# Let's see some turkey mounts. Here is mine.



## hambone76 (Dec 10, 2011)

I finally decided to hang my turkey mount up in the hallway. I got tired of looking at it on the wall in the garage. I killed this one in Paulding County in 2008. Jordan's Taxidermy did the mount. 
22#, 11" beard, 1&3/8" spurs. Let's see some more thunder chicken mounts.





Spring isn't far away at all...


----------



## six (Dec 11, 2011)

My best so far.


----------



## Gut_Pile (Dec 11, 2011)

Here is mine. Done by Rodney Casteel


----------



## hambone76 (Dec 11, 2011)

Nice looking birds guys. I should have an atypical gobbler on the wall, but I shot his main beard of the three beards he had off. I will post a picture of it and a brief story later on. Keep em' coming!!


----------



## Kwaksmoka (Dec 12, 2011)

those are some good looking mounts! Congrats, I hope to have one myself one day!


----------



## Jeff.Cronic (Dec 12, 2011)

This is the Bird my son killed on our farm in Greene County last season.


----------



## stick_slinger (Dec 13, 2011)

Nice lookin birds fellas.

CJ


----------



## KERCE (Dec 14, 2011)

Here is one I killed in S Dakota last yr. Sorry its not to close up but only one I had on phone at the time.


----------



## 01Foreman400 (Dec 14, 2011)

Shane Smith from Artistic Compositions did the work.  I shot this bird in 07.


----------



## Kevin Farr (Dec 14, 2011)

Been posted before, but here are some of mine again.
.
.
.


----------



## Reed Creek Head Hunter (Dec 14, 2011)

This isn't a mount, but my friend and I mounted the fan of my first bird with my bow. Kept the skull and European mounted it to the fan.


----------



## erniesp (Dec 14, 2011)

One of mine. Done by Fortner Taxidermy


----------



## bonecollector56 (Dec 22, 2011)

erniesp said:


> One of mine. Done by Fortner Taxidermy


Never seen one like that I like it and all of y'alls mounts look great.


----------



## Cleburne (Dec 22, 2011)

Those are some great looking mounts, congrats to all the owners.

> [TASK REQUIREMENTS]:
(1) Return the passage of the turkey mount thread starting at "## KERCE (Dec" and ending at "01Foreman400 (Dec 14, 2011)", copied word for word.
(2) Resume the turkey mount thread from the point where it stops.

> [MATERIAL]:
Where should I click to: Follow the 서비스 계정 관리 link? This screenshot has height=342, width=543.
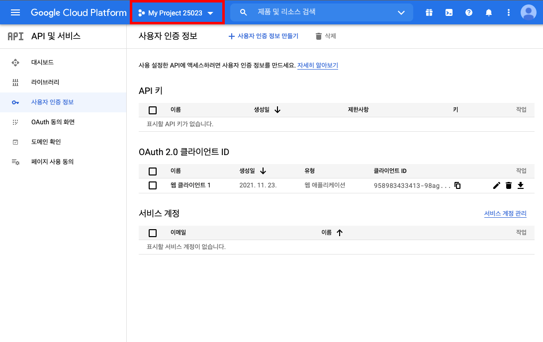(x=505, y=214)
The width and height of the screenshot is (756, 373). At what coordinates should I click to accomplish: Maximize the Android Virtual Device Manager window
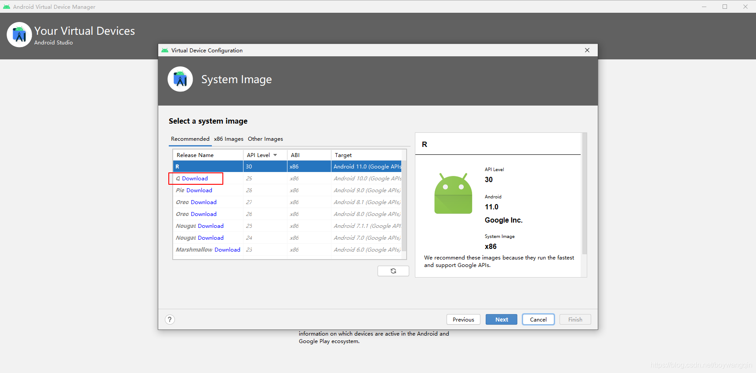click(725, 7)
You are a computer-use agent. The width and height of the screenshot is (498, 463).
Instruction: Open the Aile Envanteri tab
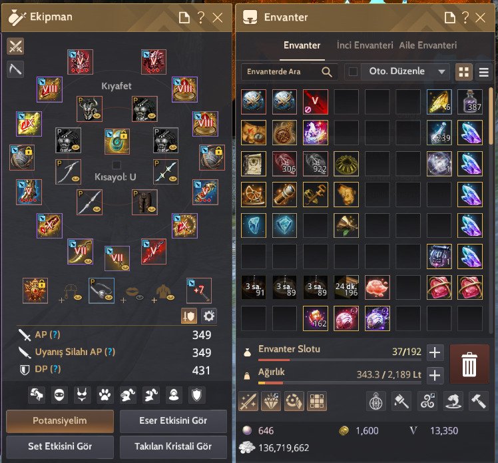pos(428,45)
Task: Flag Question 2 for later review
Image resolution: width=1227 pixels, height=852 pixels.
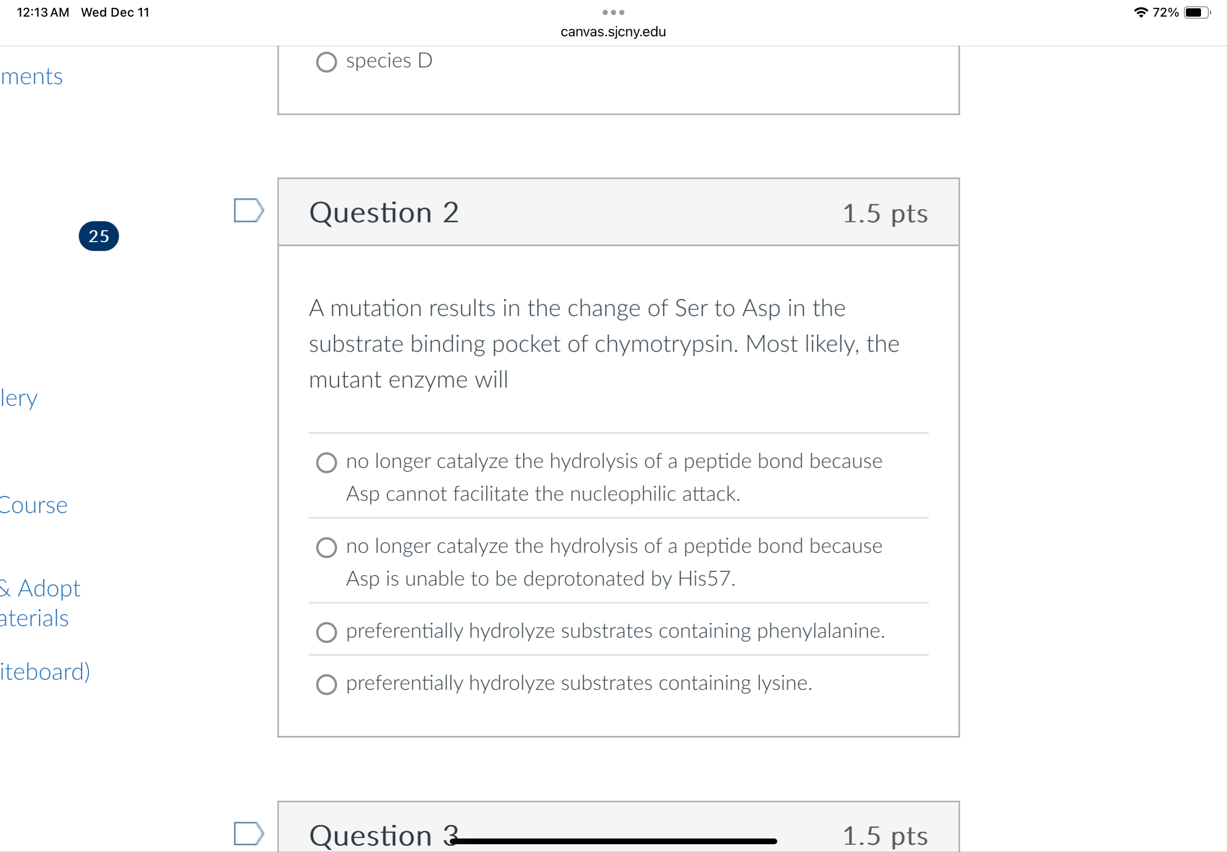Action: pyautogui.click(x=249, y=211)
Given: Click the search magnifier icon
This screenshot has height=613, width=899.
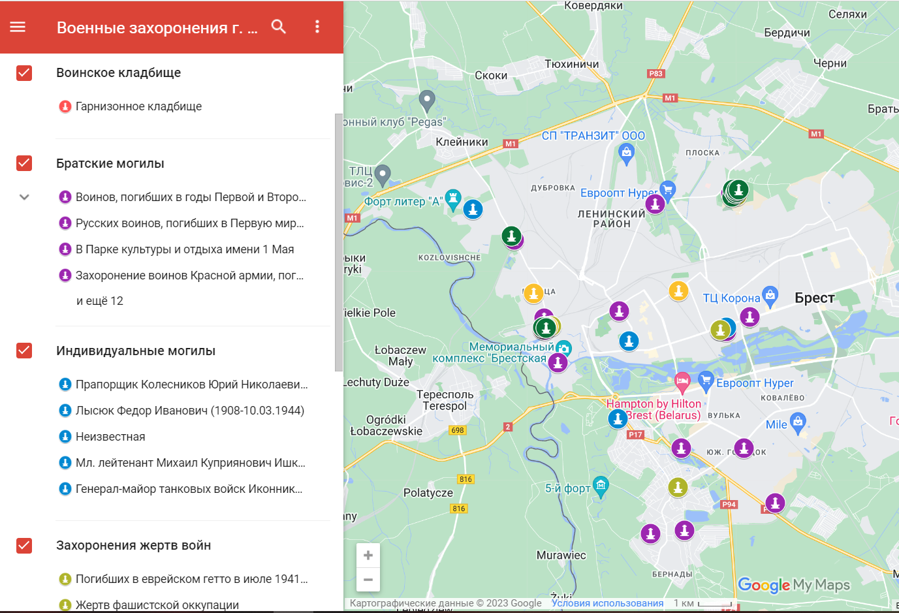Looking at the screenshot, I should (279, 27).
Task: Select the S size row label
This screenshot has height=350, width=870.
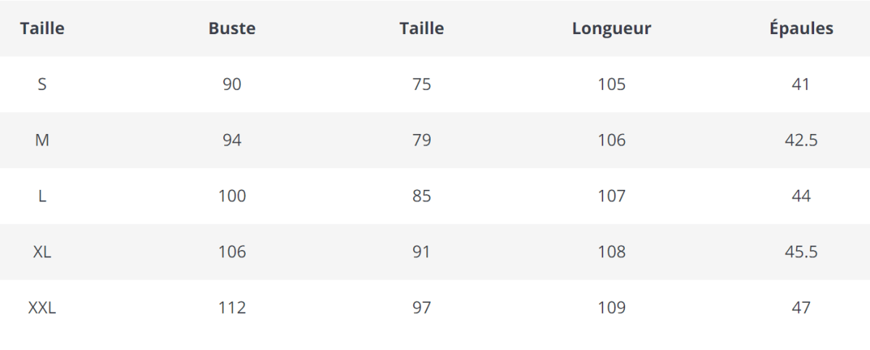Action: click(42, 85)
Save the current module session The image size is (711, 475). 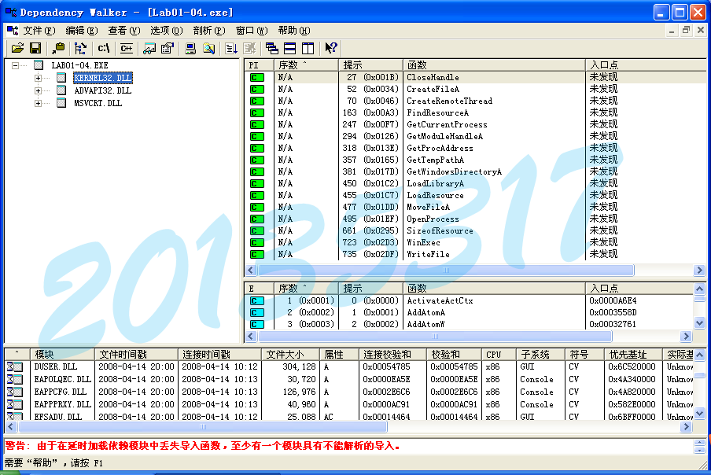tap(35, 48)
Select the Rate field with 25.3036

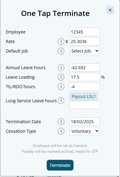point(85,41)
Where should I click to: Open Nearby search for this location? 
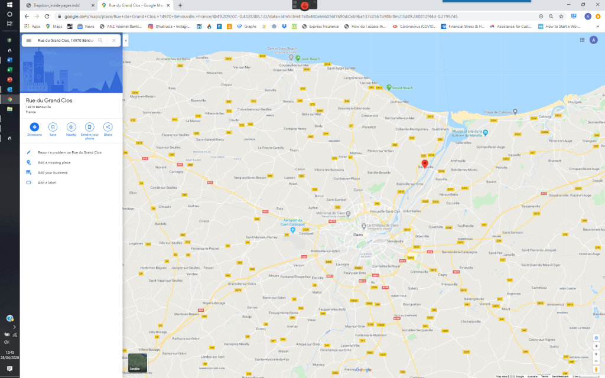coord(71,127)
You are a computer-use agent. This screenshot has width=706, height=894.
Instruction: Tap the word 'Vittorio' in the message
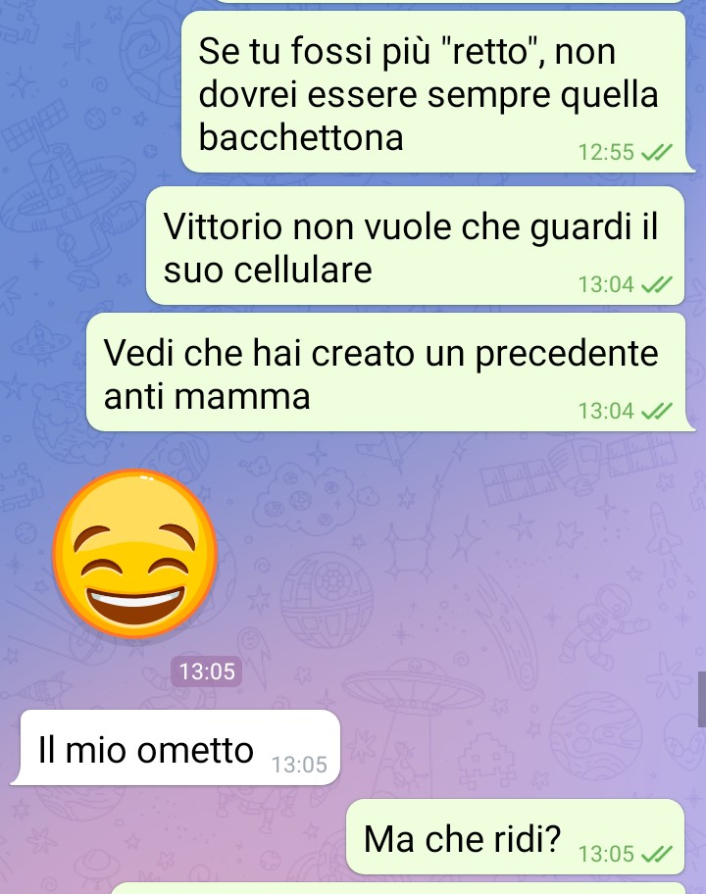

> [ANSWERS IN ORDER]:
(1)
## KERCE (Dec 14, 2011)

Here is one I killed in S Dakota last yr. Sorry its not to close up but only one I had on phone at the time.


----------



## 01Foreman400 (Dec 14, 2011)

(2)
----------



## john.lee (Dec 27, 2011)

First one I killed and I mounted it.


----------



## Fuller (Dec 29, 2011)

Oglethorpe County 2005
25 pounds 2 ounces
12.5 inch beard and 1.5 inch spurs
Wildlife Taxidermy


----------



## trophyslayer (Dec 29, 2011)

Gut_Pile said:


> Here is mine. Done by Rodney Casteel



favorite one right there... is that 4 beards!?!?


----------



## chpeterson (Jan 1, 2012)

All of these look great. I thought this mount was pretty unique and cool looking. Have several birds mounted in more traditional ways, and wanted to try something different. Looks great and saves some space. Came from Winner SD.


----------



## bowtie (Jan 2, 2012)

here are mine...


----------



## Gut_Pile (Jan 2, 2012)

john.lee said:


> First one I killed and I mounted it.



you did one heck of a job on that bird


----------



## Gut_Pile (Jan 2, 2012)

trophyslayer said:


> favorite one right there... is that 4 beards!?!?



yes it is....thanks


----------



## jharrell (Jan 3, 2012)

First bird is a Eastern. 11 1/2 inch beard and 1 3/8 spurs.
Second bird is my only Osceloa. 10 1/2 inch beard and 1 5/8 spurs. Also weighed 23 lbs and 4 oz.


----------



## john.lee (Jan 4, 2012)

Gut_Pile said:


> you did one heck of a job on that bird



Thanks.


----------



## raymac (Jan 9, 2012)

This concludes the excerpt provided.